Source passage: Begin

Let’s face it: Most of us are familiar with the coming and going of teeth, maybe even making a couple of dollars from the Tooth Fairy along the way.  The difference is that with these “wisdom” teeth they don’t fall out on their own.  Well they are certainly not supposed to at any rate….

WHAT: Wisdom teeth or third molars are one of the three molars per quadrant that make up the teeth in our mouth. If you have 3 molars (larger, flatter teeth) at the back of each side of your mouth, left and/ or right, top and/or bottom, congratulations, you have a wisdom tooth! Well sort of congratulations… (Wisdom tooth circled in red).

Wisdom teeth/third molars are often a source of problems and generally are the most commonly impacted of all the teeth in the mouth. When a tooth is impacted it means the teeth do not fully come through the gum into the mouth. Obstructions such as other teeth, tissue and bone can prohibit the teeth from exposing themselves. If the wisdom teeth do not surface completely in the mouth, and they remain even partially under the gum, then pain, inflammation and even damage to surrounding teeth is quite possible. Boooooooo!

Source passage: End

Repeat the stretch of the wisdom teeth passage from "WHAT: Wisdom teeth" through "quite possible. Boooooooo!", word for word.

Available data: Begin

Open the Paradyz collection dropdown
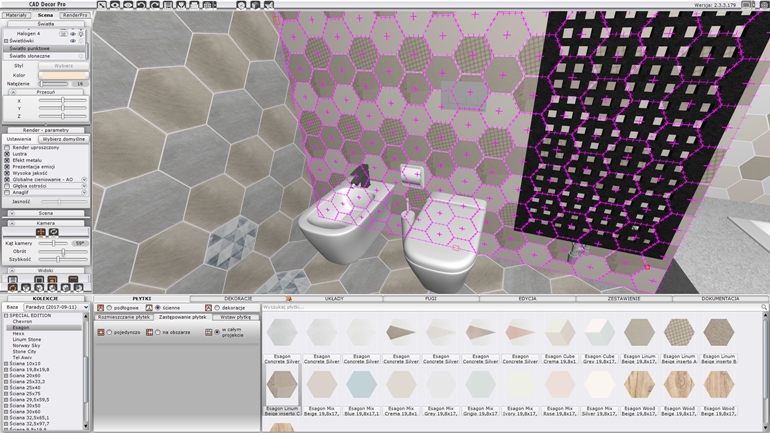 [53, 307]
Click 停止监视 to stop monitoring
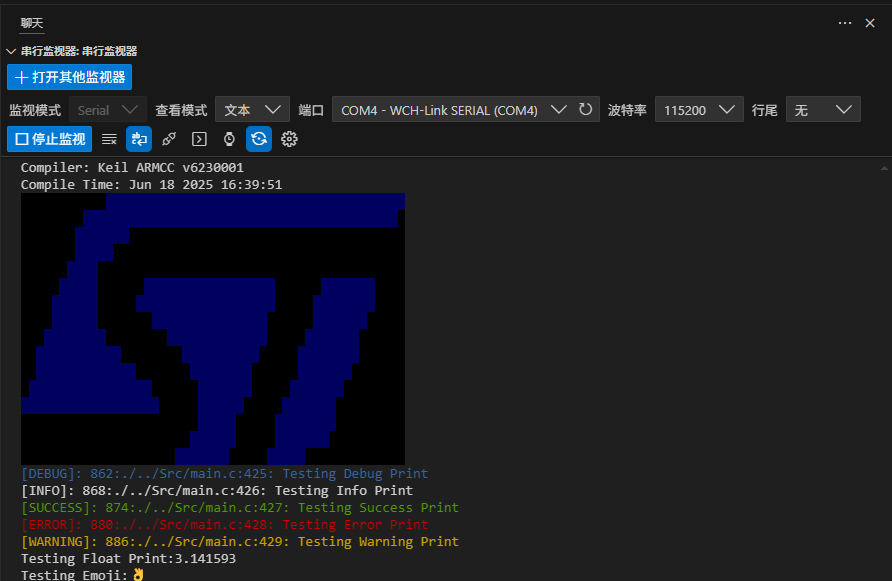The height and width of the screenshot is (581, 892). click(49, 139)
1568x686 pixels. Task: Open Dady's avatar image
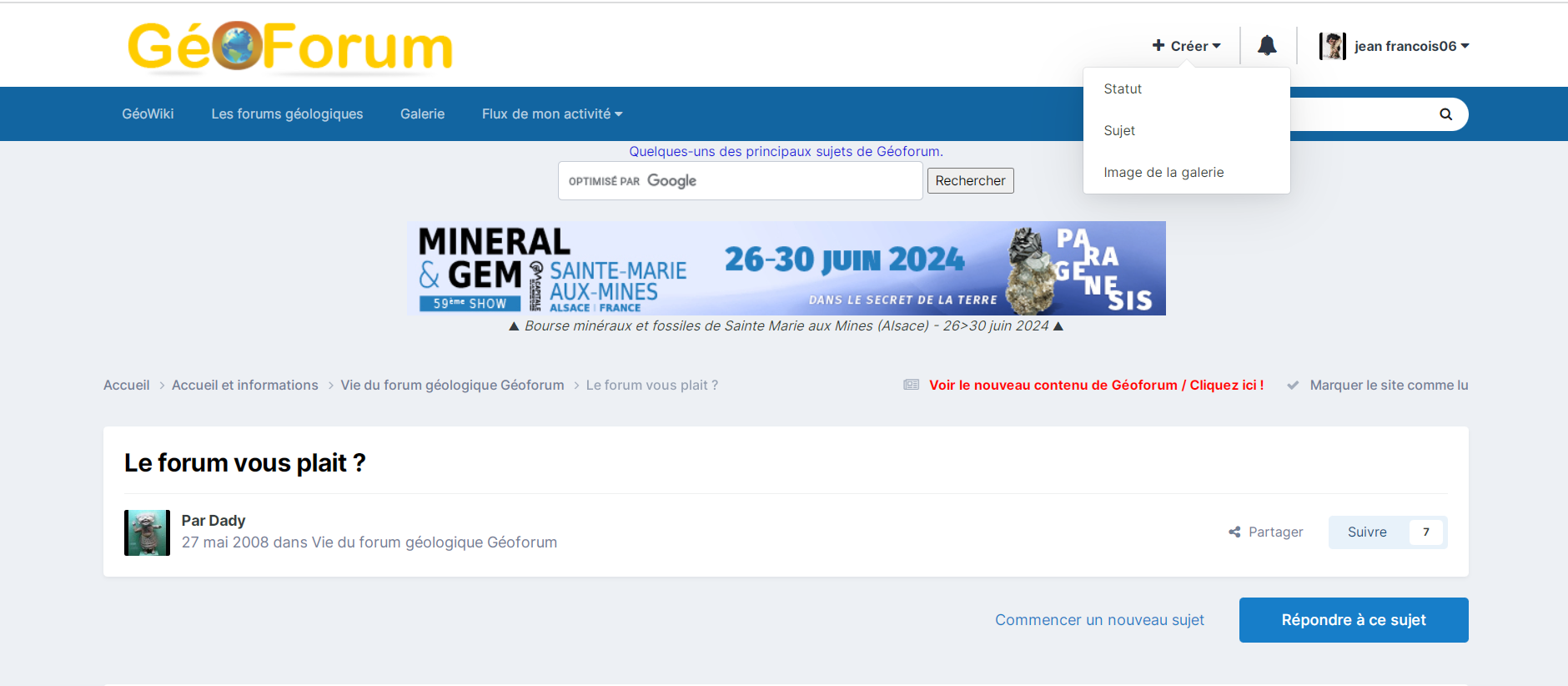pyautogui.click(x=147, y=532)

Available data: End

### Response below
WHAT: Wisdom teeth or third molars are one of the three molars per quadrant that make up the teeth in our mouth. If you have 3 molars (larger, flatter teeth) at the back of each side of your mouth, left and/ or right, top and/or bottom, congratulations, you have a wisdom tooth! Well sort of congratulations… (Wisdom tooth circled in red).

Wisdom teeth/third molars are often a source of problems and generally are the most commonly impacted of all the teeth in the mouth. When a tooth is impacted it means the teeth do not fully come through the gum into the mouth. Obstructions such as other teeth, tissue and bone can prohibit the teeth from exposing themselves. If the wisdom teeth do not surface completely in the mouth, and they remain even partially under the gum, then pain, inflammation and even damage to surrounding teeth is quite possible. Boooooooo!